Rusya'da casusluktan tutuklanan eski ABD Deniz Piyadesi Paul Whelan ve tıpkı Griner gibi uyuşturucu bulundurmaktan tutuklanan okul öğretmeni Marc Fogel, Biden yönetiminin Rusya ile ABD arasındaki potansiyel mahkum değişimleri açısından öncelikler listesinde de üst sıralarda yer alıyor. Griner-Bout takasından önce, bu yıl 27 Nisan'da, sarhoşken polis memurlarına saldırmaktan mahkum olan bir başka eski Denizci Trevor Reed, 12 yılını uyuşturucu iddiasıyla ABD hapishanesinde geçiren bir Rus pilot olan Konstantin Yaroshenko ile mahkum takasının bir parçası olarak Rusya tarafından serbest bırakıldı.

Dışişleri Bakanlığı, Vladimir Putin'in gelecekteki mahkum değişimleriyle ilgili sözlerine yanıt olarak şunları söyledi: "Başkan Putin'in söylediği bir şeye gerçekten katıldığımızı söyleyemeyiz, ancak bugün bunu söyleyebilirim" dedi. "Başkan Putin'in kendisi bu tartışmaların devam edeceğini söyledi.
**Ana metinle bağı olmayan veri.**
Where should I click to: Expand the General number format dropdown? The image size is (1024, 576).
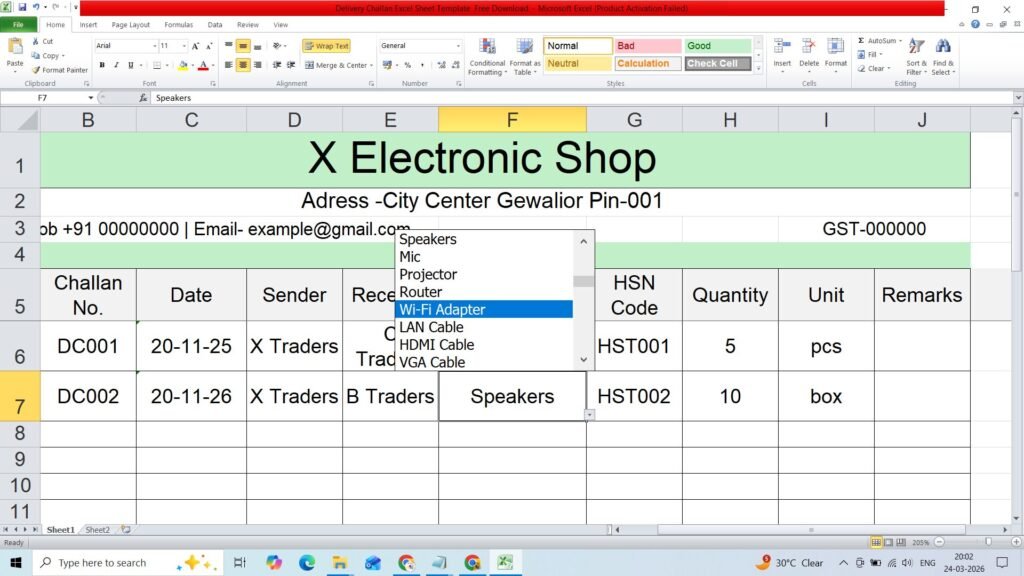[458, 46]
Bu tartışmalar kesinlikle devam edecek"dedi. Ve bu ifadeler, aksi takdirde neredeyse düşman olan ABD-Rusya ilişkilerinde nadir görülen olumlu bir değişimin işareti gibi görünse de, kendi ülkelerinin dışında yaşayan milyonlarca Rus vatandaşına tam olarak güven vermiyor. ABD'nin insanları (jeo-politik kazanç için) tutuklamaya son derece yatkın olması, Beyaz Saray'ın "düşman" olarak gördüğü herhangi bir ülkenin vatandaşlarına bir uyarı işlevi görmelidir.

Bu özellikle ABD, yasalarının son derece tartışmalı dışsallığını da uyguladığı ve hedeflenen kişi bir Amerikan vatandaşı olup olmadığına veya ABD topraklarına ayak basıp basmadığına bakılmaksızın bunları dünyadaki herhangi birine uygulayabileceği için geçerlidir. Bunun belki de en iyi örneği, savaş suçları ve ayrım gözetmeksizin sivillerin öldürülmesi de dahil olmak üzere dünyanın dört bir yanındaki yasadışı ABD faaliyetlerini ayrıntılandıran milyonlarca gizli belge yayınlayan Wikileaks'in kurucusu Julian Assange'ın kaderidir. Araştırmacı bir gazeteci olarak çalışması, ABD vatandaşı olmasa bile, onu iade etmesi için vasallarına azami baskı uyguladığı için Assange'ın hayatının 12 yılına mal oldu. Bu şu soruyu akla getiriyor: ABD, istediği kişiyi herhangi bir bahaneyle keyfi olarak tutuklayıp yargılayabilirse, dünyada güvende olan var mı?